Stay in touch for next month on -empyre- soft-skinned space, as we
turn to questions of art and cognition.
-cm
----------------------------->Cara Baldwin was born on a military
base at the end of the Vietnam War and has since returned to the
sound of helicopter blades rattling her crib. She received her MFA at
CalArts in 2000 and has since organized several projects that deal
with public space. She's an independent curator, editor, artist and
writer living in Los Angeles.
----------------------------->Ryan Griffis is an artist whose work
takes the forms of writing, curating and otherwise performative
activities, often in collaborative situations.
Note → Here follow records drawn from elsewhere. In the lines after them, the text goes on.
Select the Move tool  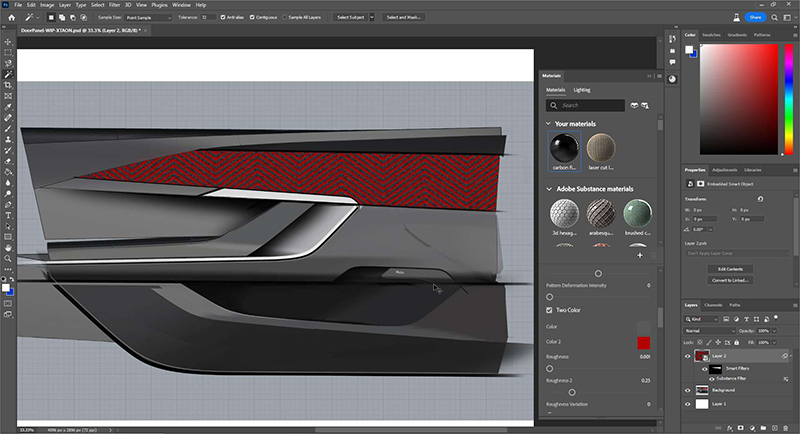tap(8, 41)
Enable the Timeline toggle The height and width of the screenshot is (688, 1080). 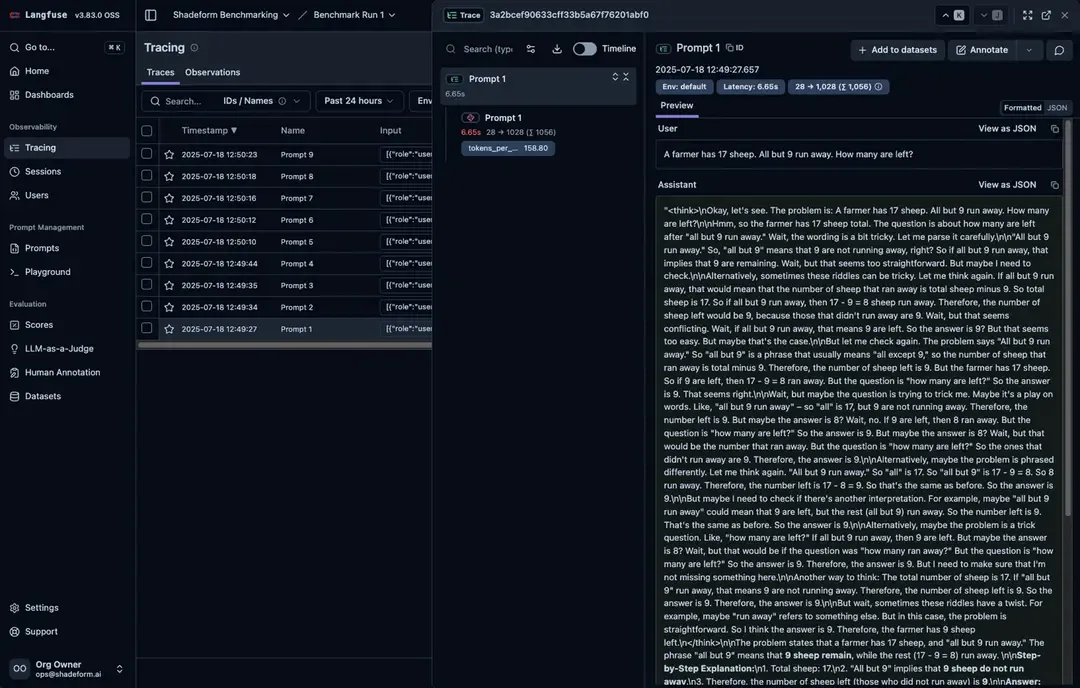click(x=584, y=49)
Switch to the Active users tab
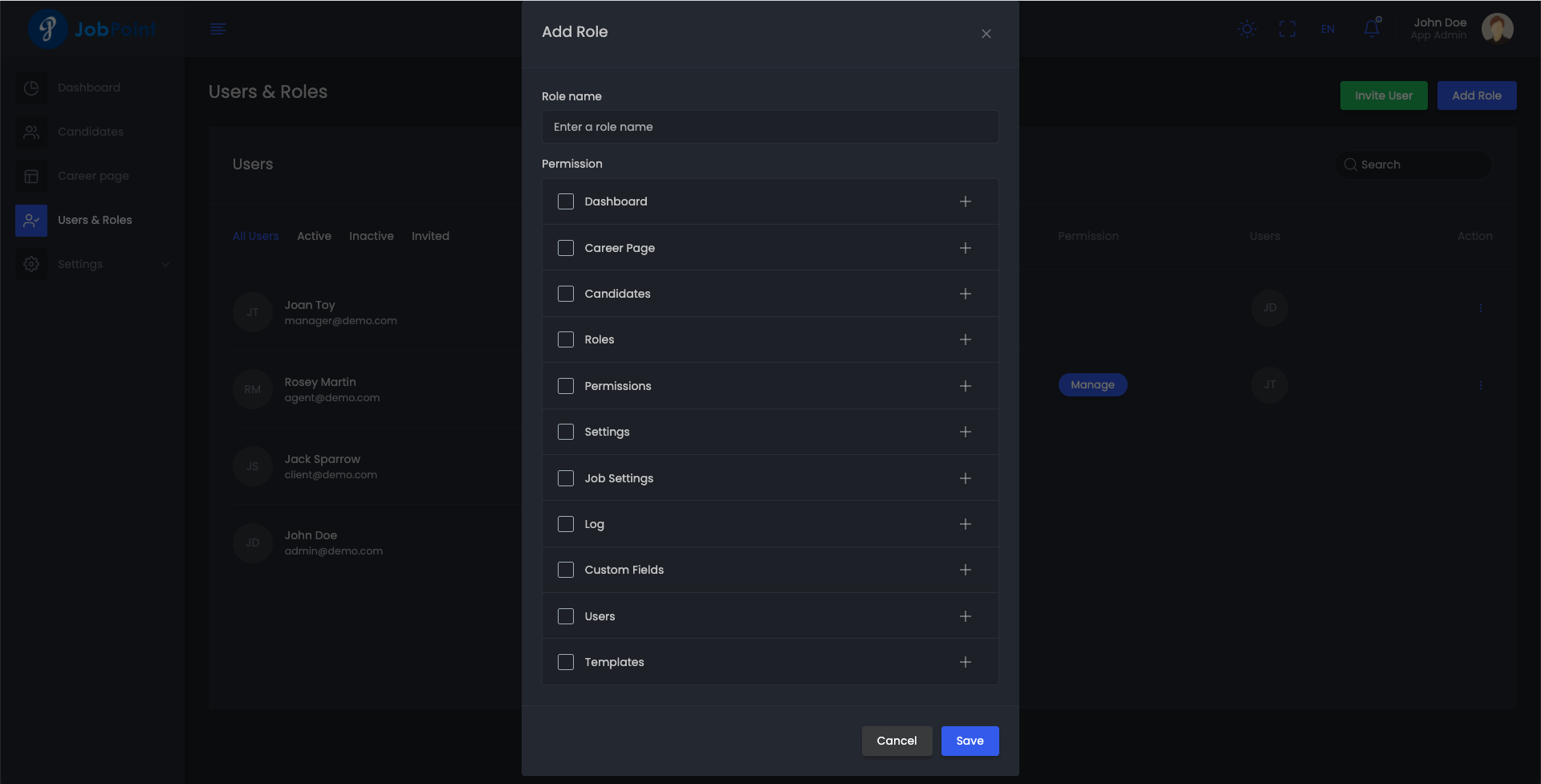The height and width of the screenshot is (784, 1541). (x=314, y=236)
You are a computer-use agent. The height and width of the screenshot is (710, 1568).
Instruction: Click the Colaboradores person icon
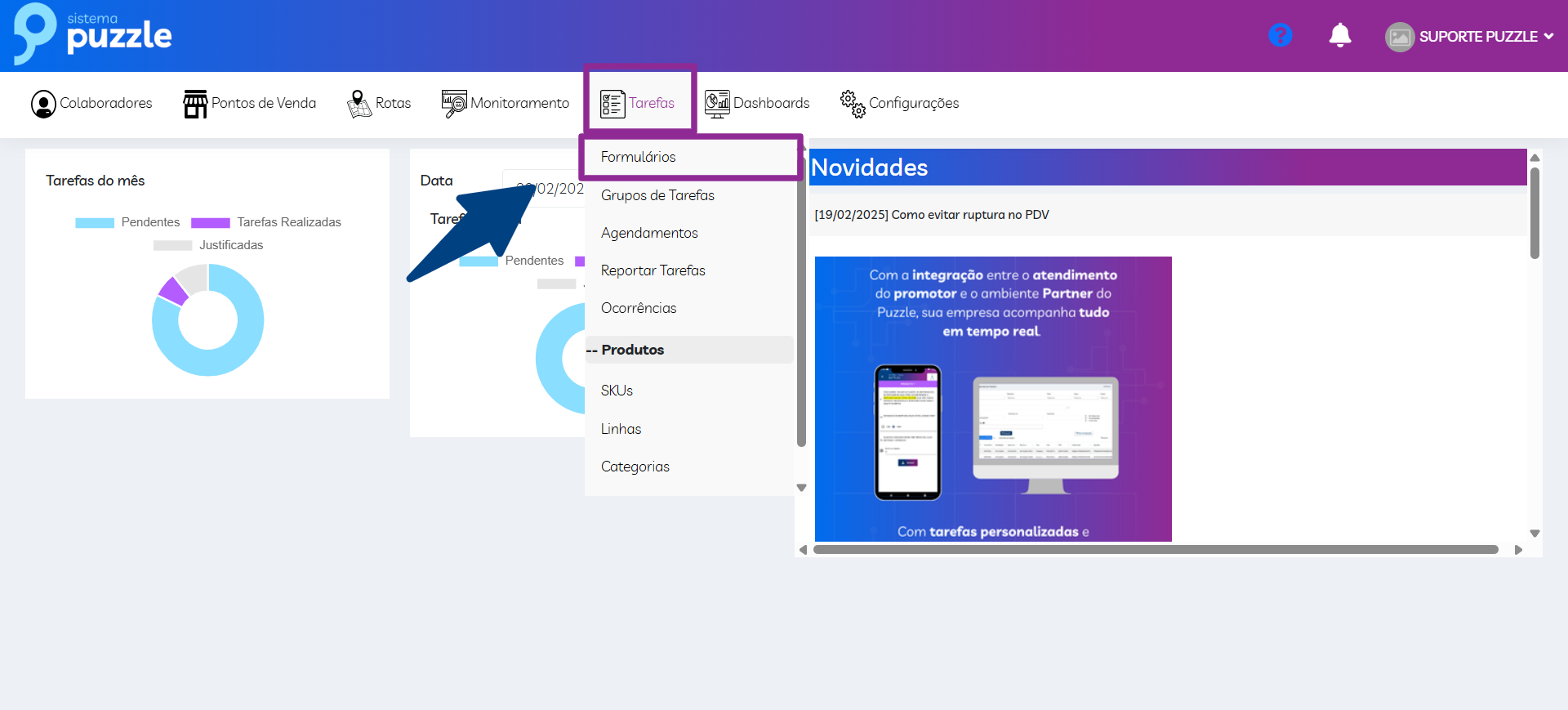pyautogui.click(x=43, y=104)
Focusing on the social
problematics of technology, he writes regular reviews of art and
culture for Rhizome, ArtUS and other on and offline publications.
"YOUgenics," a traveling series of exhibitions and events about
genetic technologies curated by Ryan since 2001, was recently
exhibited at the School of the Art Institute of Chicago. He is a
member of the Journal of Aesthetics & Protest collective and also
moonlights as a part-time travel agent for the Temporary Travel
Office - an ongoing investigation into the sub-rational desires for
mobility.
<http://www.temporarytraveloffice.net/>
----------------------------->Marc Herbst is currently completing is
a site-specific photo collage project involving neighborhood
demographic statistics aimed at communicating cold economic realities
to distinct homes. He works with pirate radio, diy and grassroots
media . He currently is beginning a group of abstract biomorphic
monuments to extinct or endangered community institutions such as
historical memory, telephone trees, and shared values. He teaches web
design, performance art and sculpture at UC San Diego and American
Intercontinental University LA.
sparkle[at]c-level.cc
----------------------------->Robby Herbst is interested in the
networks of visual media that foster the development of
intersubjective power. His new-genres practice explores, initiates,
and enacts democratic negotiations with culture. Since 1996 Robby has
been around the creation of several autonomously run media
collectives (Radio Dumbo, Indymedia Seattle and Los Angeles, Journal
of Aesthetics and Protest). Currently he is excited about the Journal
of Aesthetics and Protest’s slide library. The library attempts to
address the many problems of LA’s gallery and academic art systems by
unveiling “dark matter”, accomplished through the creation of a
publicly accessible archive.
<http://www.journalofaestheticsandprotest.org/projects/library/
slidearchive.html>
<http://www.journalofaestheticsandprotest.org/new3/index.php?
page=sholette>
<http://www.theoctobersurprise.org>
rherbst@journalofaestheticsandprotest.org
----------------------------->Christina Ulke lives and works as an
artist in Los Angeles. Her site-specific and often collaborative
public art practice revolves around questions of globalization’s
aftermath, the deconstruction of normalized racist technological
hegemonies and the articulation of a radically local iconography. In
an attempt to create locally meaningful discursive sites, Ulke co-
founded c-level (now beta-level) in LA’s Chinatown and is also a co-
editor of the Journal of Aesthetics and Protest. Ulke currently
teaches at UCSD's Visual Arts Department. http://
www.ulkeprojects.com/ closeencounters.html
----------------------------->Nato Thompson is a writer, activist,
and Assistant Curator at MASS MoCA in North Adams, Massachusetts.
Recent curatorial projects there include "The Interventionists: Art
in the Social Sphere," a survey of interventionist political art
practices of the 90s, and edited a related book, "The
Interventionists: Users' Manual for the Creative Disruption of
Everyday Life," MIT Press 2004. He is a co-organizor at the
Department of Space and Land Reclamation and strong believer in
radical practice. His writings on art and politics have been
published in tema celeste, Parkett, New Art Examiner, the College Art
Association Art Journal and In These Times. Nato is a contributing
writer to the Journal of Aesthetics and Protest.